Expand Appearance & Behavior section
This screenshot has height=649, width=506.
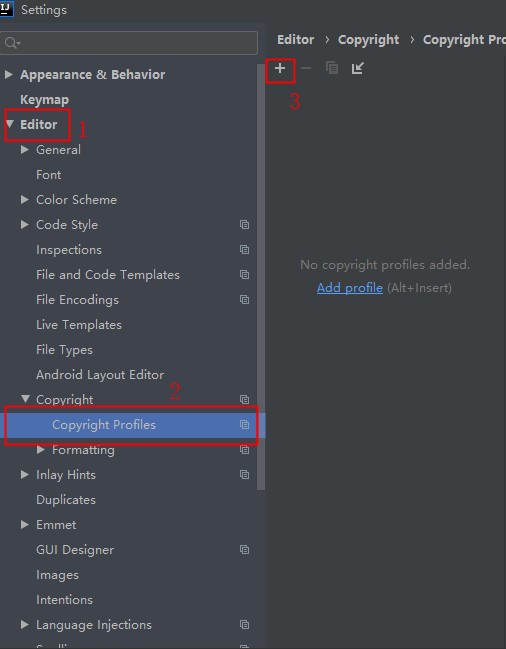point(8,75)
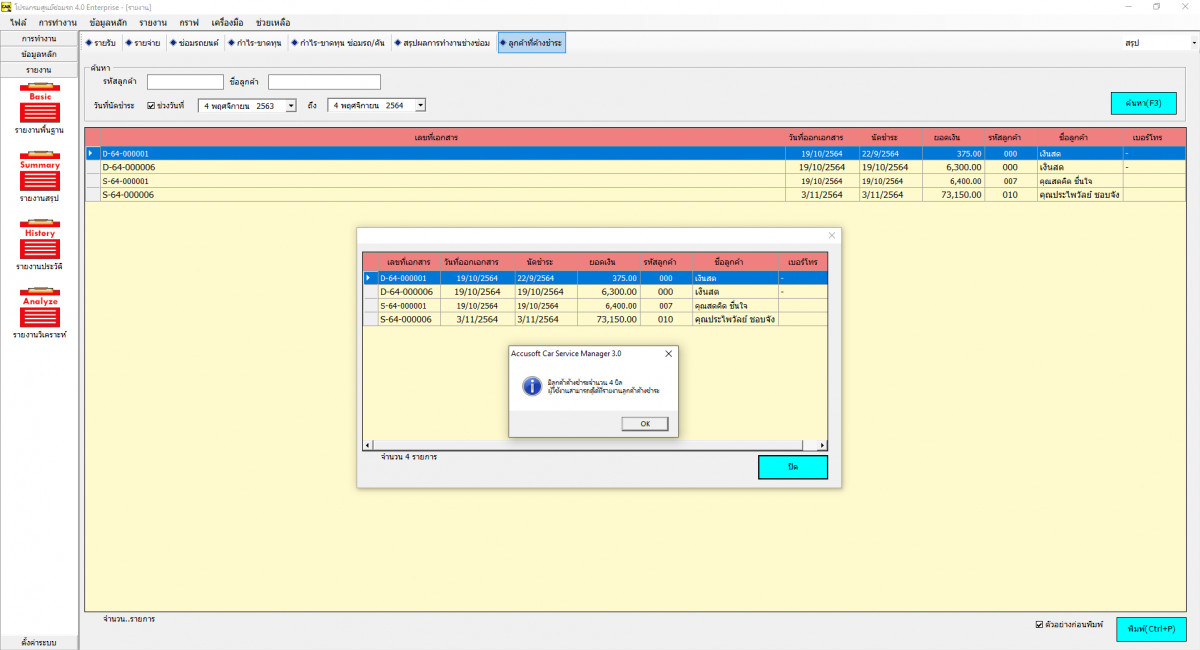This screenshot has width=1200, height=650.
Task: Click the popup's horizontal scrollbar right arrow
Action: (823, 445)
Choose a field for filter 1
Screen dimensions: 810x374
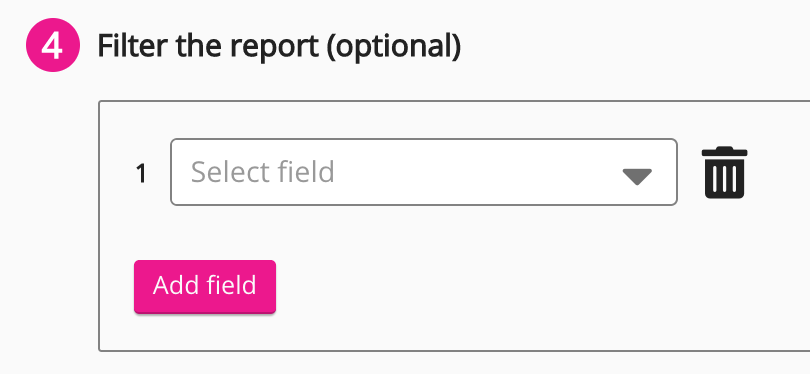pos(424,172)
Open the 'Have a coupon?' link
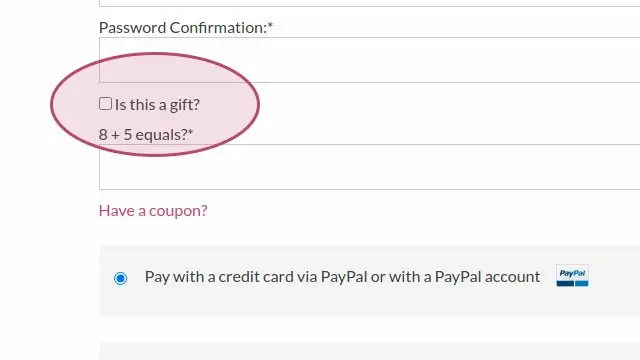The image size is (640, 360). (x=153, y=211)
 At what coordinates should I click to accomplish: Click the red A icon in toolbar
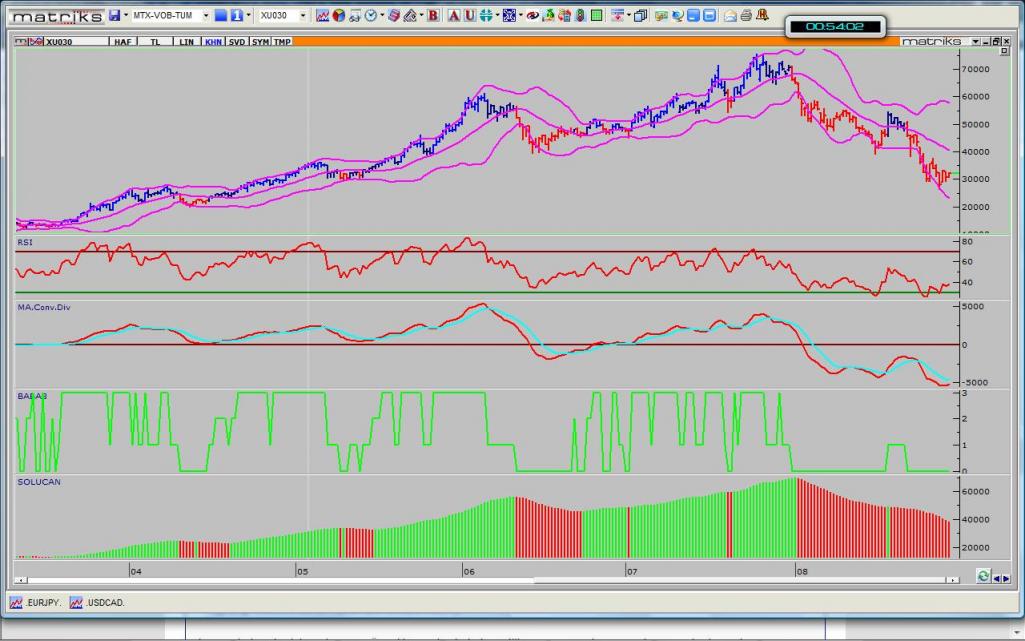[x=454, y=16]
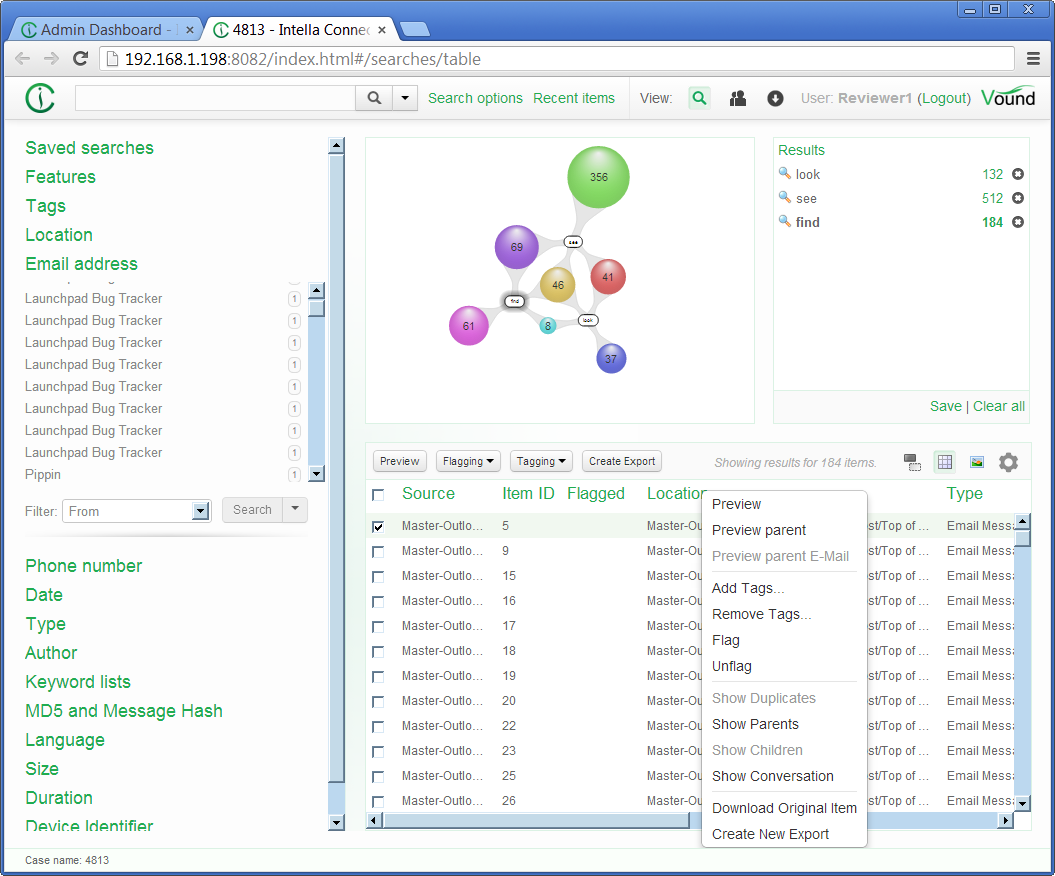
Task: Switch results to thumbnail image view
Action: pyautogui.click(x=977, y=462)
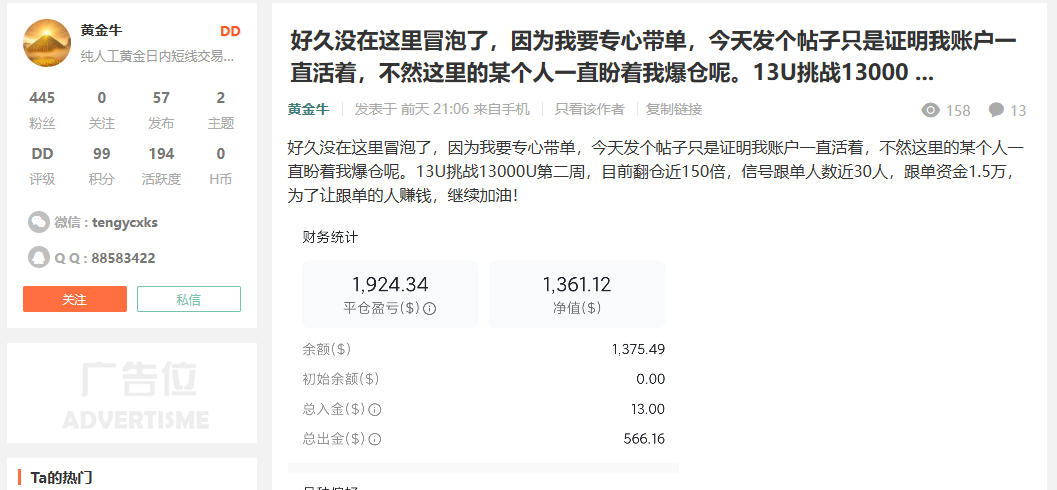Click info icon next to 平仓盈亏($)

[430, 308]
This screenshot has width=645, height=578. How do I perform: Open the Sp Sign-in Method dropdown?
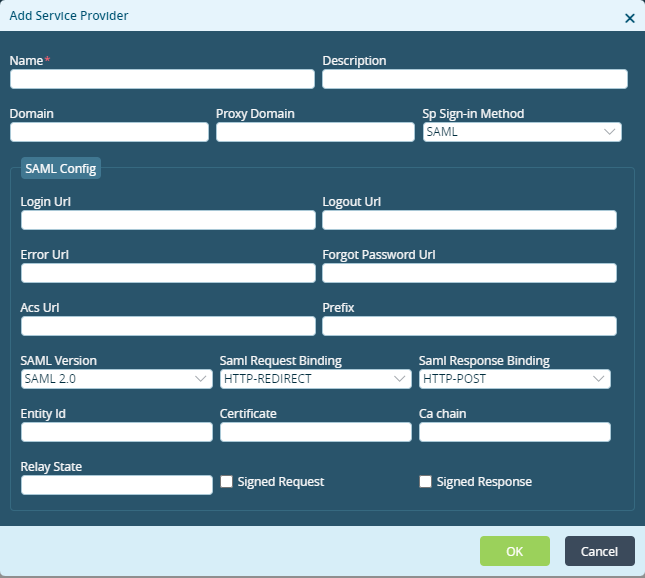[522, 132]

▶ What you will do:
Would you write out each entry word for word and omit the images?

▶ Result of this exercise:
Expand Appearance & Behavior section
This screenshot has height=649, width=506.
point(8,75)
This screenshot has width=1200, height=650.
Task: Click the popup's horizontal scrollbar right arrow
Action: (823, 445)
Choose a field for filter 1
Screen dimensions: 810x374
pos(424,172)
Open the 'Have a coupon?' link
The image size is (640, 360). (x=153, y=211)
 At what coordinates should I click to accomplish: Click the red A icon in toolbar
[x=454, y=16]
Task: Switch results to thumbnail image view
Action: pyautogui.click(x=977, y=462)
Click info icon next to 平仓盈亏($)

[430, 308]
This screenshot has width=645, height=578. How do I perform: Open the Sp Sign-in Method dropdown?
[522, 132]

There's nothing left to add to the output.